The instruments are taken out – violin, cimbalom, duduk… -, songs and dances accompany the party, welcoming relatives, friends, and neighbours who arrive one after the other. These are moments when everything is shared: happiness and laughter as well as the marrow (ghapama) that is carefully cooked before being offered to the guests.
What would we see in that tearful gaze ? A house, no doubt, or rather a village with its families assembled, meals, dances. And children.
It is in their games, in their joy, that hope is rooted. “If I chase the children away, people will say that for us there is no more sun” are the first words of the lively gypsy melody, Le Shavore. They are echoed in so many songs from the Yiddish repertoire: “Have fun, children, spring is blooming again”. These children we see growing up, until their wedding day, when they will leave to the sound of the violin, laughter and tears, will once again be mixed:
“Play, fiddlers, greet the bride / All our daughters are being taken from us / With three girls it was difficult / Oh, without them, it’s much worse!”

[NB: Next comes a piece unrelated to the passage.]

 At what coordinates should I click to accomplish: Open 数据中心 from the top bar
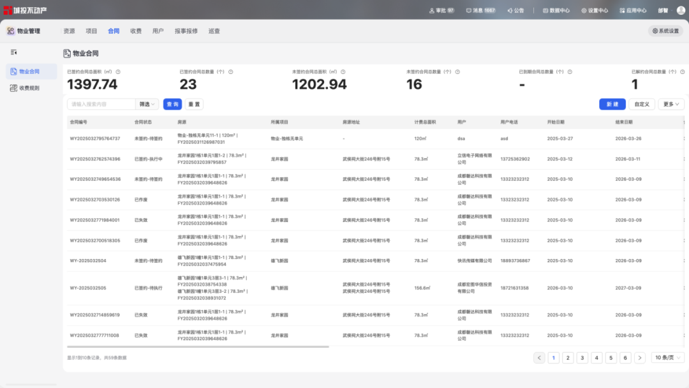(556, 10)
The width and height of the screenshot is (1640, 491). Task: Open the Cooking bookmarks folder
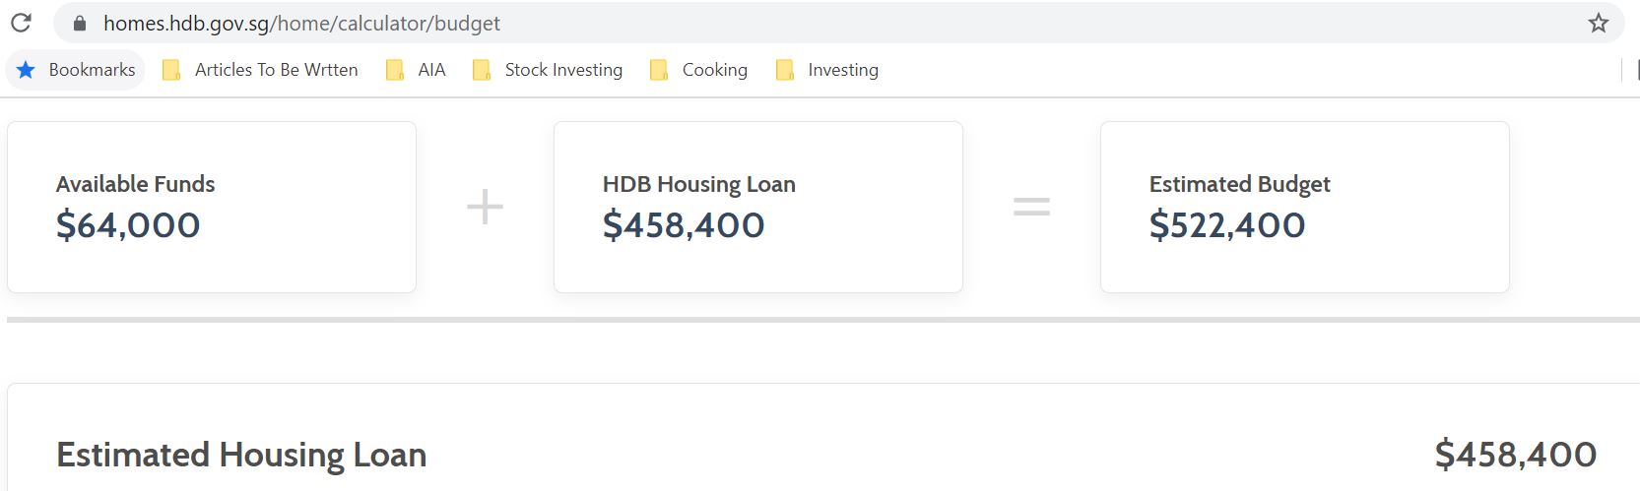[698, 70]
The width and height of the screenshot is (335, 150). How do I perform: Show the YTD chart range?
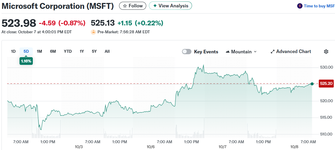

They are the ones through whom everything is perpetuated, the reinvented future of traditions. They are the custodians of the memory of the elders, and we would like it not to be too cumbersome, not to chip away at their innocence. They will make it live, bloom again spring after spring, by the immortalised song.
The instruments are the conveyers of this history, this music and these songs.
Over the past twenty years, the Sirba Octet has affirmed its own colour and refined its nuances. The expressive palette of the string quintet, the clarinet, the cimbalom and the piano, served by Cyrille Lehn’s arrangements, is infinite; it cheerfully crosses borders and allows music – Armenian, Jewish, Gypsy – to fraternise in rhythm and colours.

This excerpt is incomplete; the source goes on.